- [Given text]:
----------------------------------------
State v. Valdez, Unpublished Decision (6-28-2006)

OPINION {¶ 1} Defendant-appellant Kimberly Valdez appeals her conviction and sentence from the Licking County Municipal Court on one count of driving under the influence of alcohol. Plaintiff-appellee is the State of Ohio.

STATEMENT OF THE FACTS AND CASE {¶ 2} On May 12, 2005, appellant was cited and arrested for driving under the influence of alcohol/drugs in violation of R.C.4511.19(A)(1). At her arraignment on May 18, 2005, appellant entered a plea of not guilty to the charge.

{¶ 3} Subsequently, on June 6, 2005, appellant filed a motion to dismiss the complaint, arguing that the traffic ticket issued to her did not state an offense. Appellant specifically argued that "[t]here is no penalty for violating R.C. 4511.19(A)(1)." On the same date, appellant filed a Motion to Suppress, arguing that the stop of her vehicle was unreasonable.
----------------------------------------
Copy from the court opinion the stretch from "STATEMENT OF THE" through "to the charge.", reproducing it word for word. The data after this point is separate material, unrelated to the court opinion.

- [Stored data]:
----------------------------------------
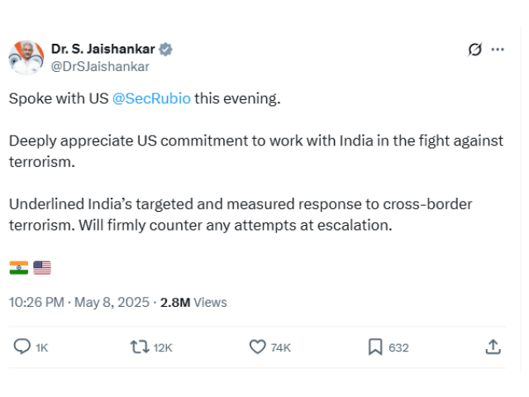Click the 10:26 PM timestamp

tap(36, 302)
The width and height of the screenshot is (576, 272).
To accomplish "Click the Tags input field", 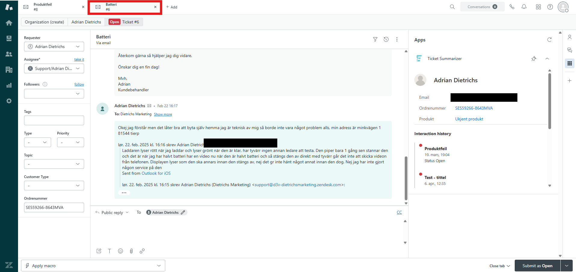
----------------------------------------
- [Solution to the exercise]:
STATEMENT OF THE FACTS AND CASE {¶ 2} On May 12, 2005, appellant was cited and arrested for driving under the influence of alcohol/drugs in violation of R.C.4511.19(A)(1). At her arraignment on May 18, 2005, appellant entered a plea of not guilty to the charge.